Cardiac MRI Evaluation of Myocardial Disease – Review Article
Tuesday, July 5, 2016
Captur G1, Manisty C2, Moon JC3.
Heart. 2016 Jun 27. [Epub ahead of print]
Full PDF link: http://heart.bmj.com/content/early/2016/06/27/heartjnl-2015-309077.long
Cardiovascular magnetic resonance (CMR) is a key imaging technique for cardiac phenotyping with a major clinical role. It can assess advanced aspects of cardiac structure and function, scar burden and other myocardial tissue characteristics but there is new information that can now be derived. This can fill many of the gaps in our knowledge with the potential to change thinking, disease classifications and definitions as well as patient care. Established techniques such as the late gadolinium enhancement technique are now embedded in clinical care. New techniques are coming through. Myocardial tissue characterisation techniques, particularly myocardial mapping can precisely measure tissue magnetisation-T1, T2, T2* and also the extracellular volume.
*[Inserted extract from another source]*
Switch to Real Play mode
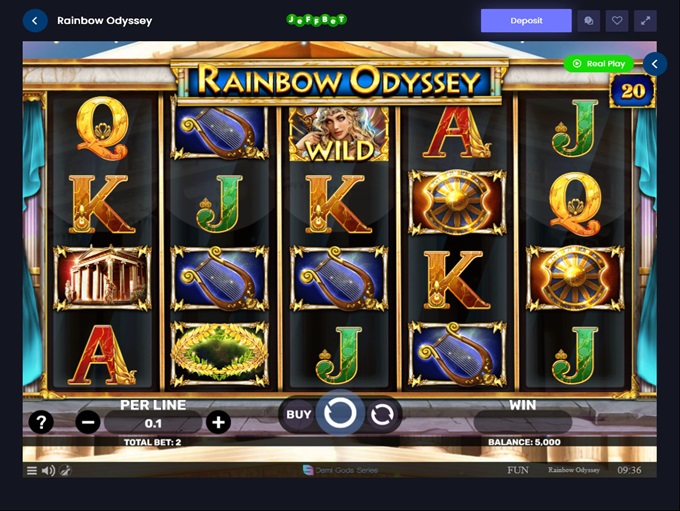This screenshot has height=511, width=680. 599,63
These change in disease. Key biological pathways are now open for scrutiny including focal fibrosis (scar) and diffuse fibrosis, inflammation, metabolism and infiltration. Other new areas to engage in where major insights are growing include detailed assessments of myocardial mechanics and performance, spectroscopy and hyperpolarised CMR. In spite of the advances, challenges remain, particularly surrounding utilisation, technical development to improve accuracy, reproducibility and deliverability, and the role of multidisciplinary research to understand the detailed pathological basis of the MR signal changes. Collectively, these new developments are galvanising CMR uptake and having a major translational impact on healthcare globally and it is steadily becoming key imaging tool.